Libraries on the Web – Should They Strive to Become New Search Engines?

I have always imagined that Paradise will be a kind of library.
(Jose Louis Borges)

When librarian happens to also be a writer, he imagines an infinite library, like Jorge Louis Borges did when he described one with books containing every possible ordering of letters and punctuations marks. Although majority of the books in his Universe would prove gibberish, the library would have to contain, somewhere, every coherent book written, or that might ever be written, and every possible permutation or slightly erroneous version of every one of those books. However, in Jorge’s view, this glut of information would leave his librarians in a state of suicidal despair.

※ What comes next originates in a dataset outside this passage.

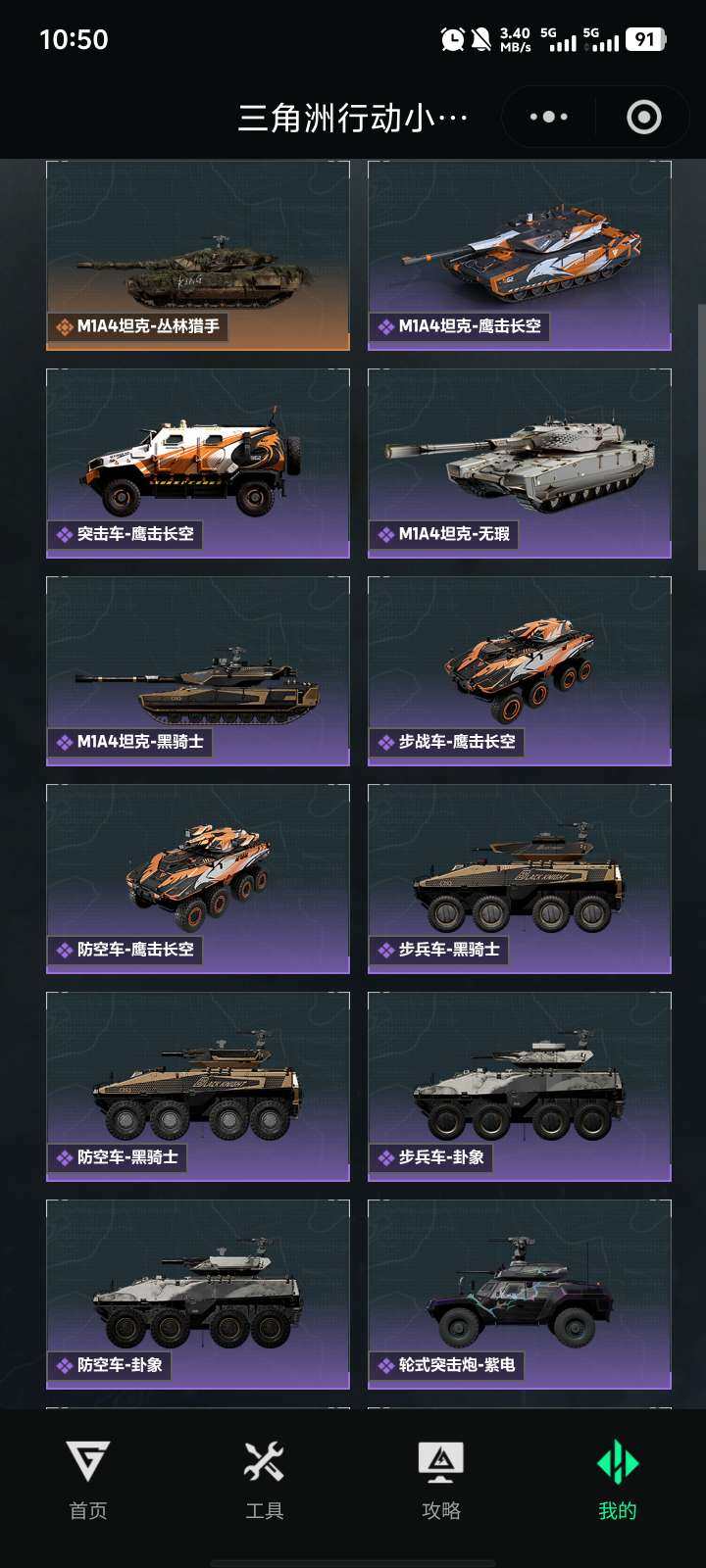View the 步战车-鹰击长空 vehicle card
706x1568 pixels.
pyautogui.click(x=520, y=671)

Online Information Consumer Today

At OCLC, Online Computer Library Center, they have recently drawn up a document on the context and community of library users in 2010 – Perceptions of Libraries 2010. The vision of the OCLC service is to create a unified presence for libraries on the Web. Concerned with the emerging “online information consumer”, they have provided “hard data about the current perceptions of the library, Internet and information, and the ties among the three.” The library’s brand are at all times, they claim, “books” – and today this concept is even stronger than it was five years ago (when they published a paper on perceptions of libraries in 2005). Fast adoption of social networking sites, they note, has caused libraries to show growing presence on social media sites. “In 2007, a YouTube search found 25,700 videos that included “library,” “libraries” or “librarians.” In January 2011, that number has rocketed to 1,010,000 videos, a 3,830% increase.” In addition, 11% of larger U.S. public libraries have a Facebook site today.

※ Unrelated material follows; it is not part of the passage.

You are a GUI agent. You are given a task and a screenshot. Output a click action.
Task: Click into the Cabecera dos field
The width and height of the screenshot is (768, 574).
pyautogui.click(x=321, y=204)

However, library’s websites do not seem to be well visited, due to, as students report, better information provided on other sites, the existence of physical library itself, the insufficient material available on the website, fines which are too high, and finally, 10% of college students admit that they didn’t know it existed.

 

An Opportunity In Sight

 

What can prove then as an advantage for libraries with such low usage of their websites and their budgets recently shrank? Perhaps the glut of information itself. The OCLC report shows that users find library websites results more trustworthy and more accurate than those provided by search engines, although search engines are considered faster, more convenient and more easy to use. Libraries Thriving website has recently shown an initiative in making libraries take the leading action, proving that they were well equipped to help users navigate information resources. Users, they claim at the website, would surely benefit from this guidance.

“The certitude that some shelf in some hexagon held precious books and that these precious books were inaccessible, seemed almost intolerable,” Borges explains in his aforementioned story, “The Library of Babel”. Many libraries have released us from this intolerance by dropping their volumes of books into the Public Domain, like British Library did. Opening up access would surely give us the reason to argue with those 12% of users who don’t visit the library website due to a high subscription fee requested.

The following period of opening up information could prove crucial for libraries. They may either re-establish their ancient role of “the chest medicine of the soul” on the web, or they may confine themselves to physical walls of their rock hard buildings.